Quote the text lines of each of the following records word for word, and leave the pictures out of your answer.

Records in a dataset:
——

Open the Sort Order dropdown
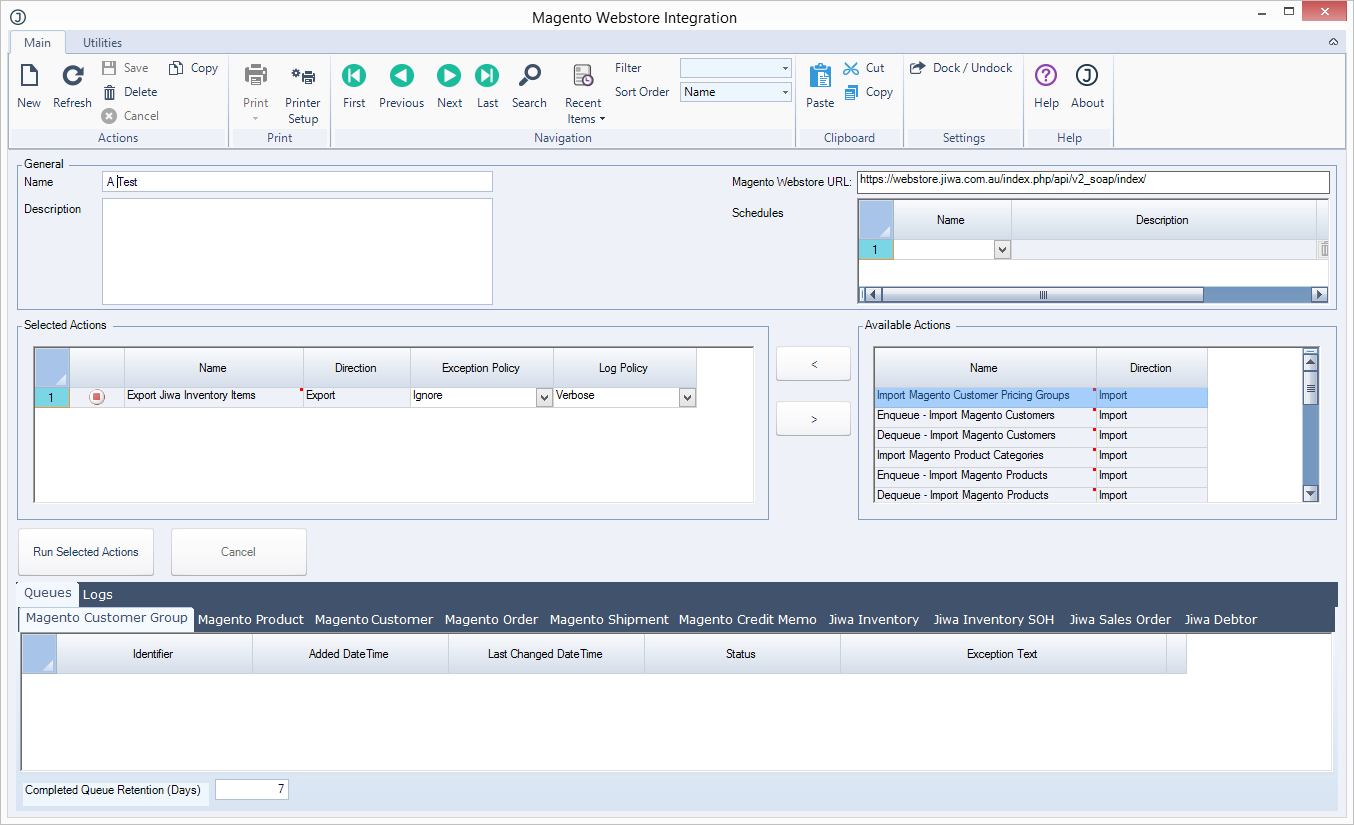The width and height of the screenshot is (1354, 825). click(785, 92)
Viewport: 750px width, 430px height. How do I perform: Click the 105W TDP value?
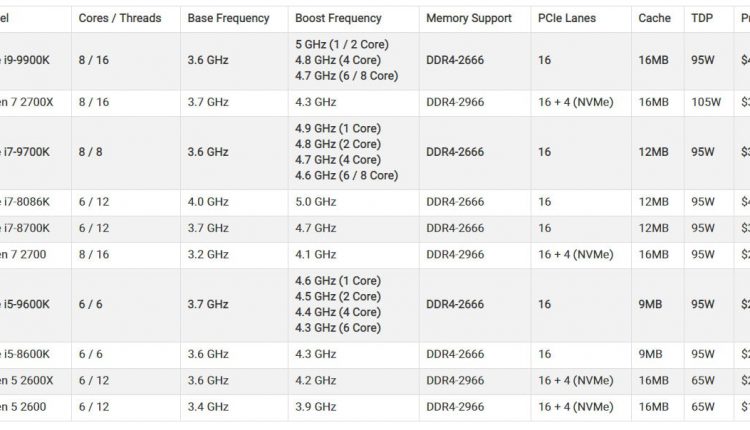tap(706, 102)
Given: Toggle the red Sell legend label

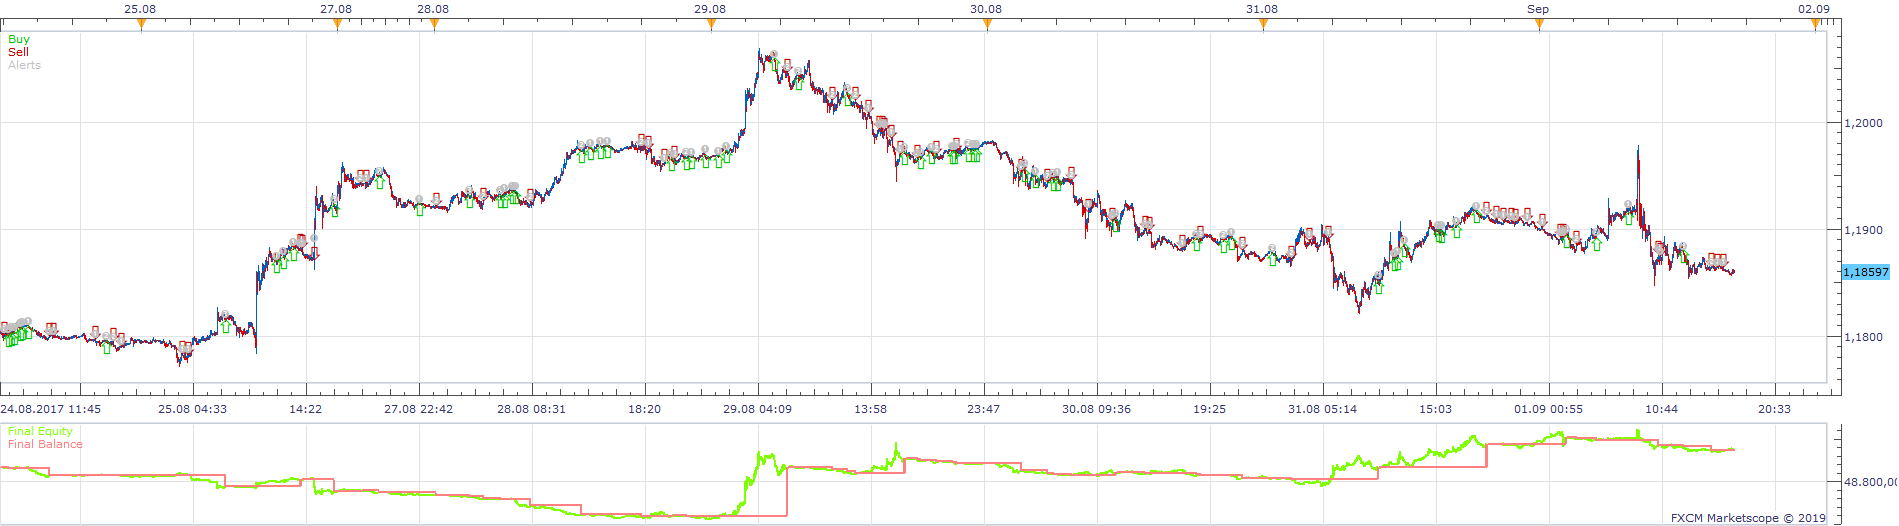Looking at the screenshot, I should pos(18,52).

——

*Answer to this task*.
Open the Sort Order dropdown
The width and height of the screenshot is (1354, 825). click(785, 92)
Viewport: 750px width, 430px height. How do I perform: Click the 105W TDP value?
tap(706, 102)
Given: Toggle the red Sell legend label

Looking at the screenshot, I should pos(18,52).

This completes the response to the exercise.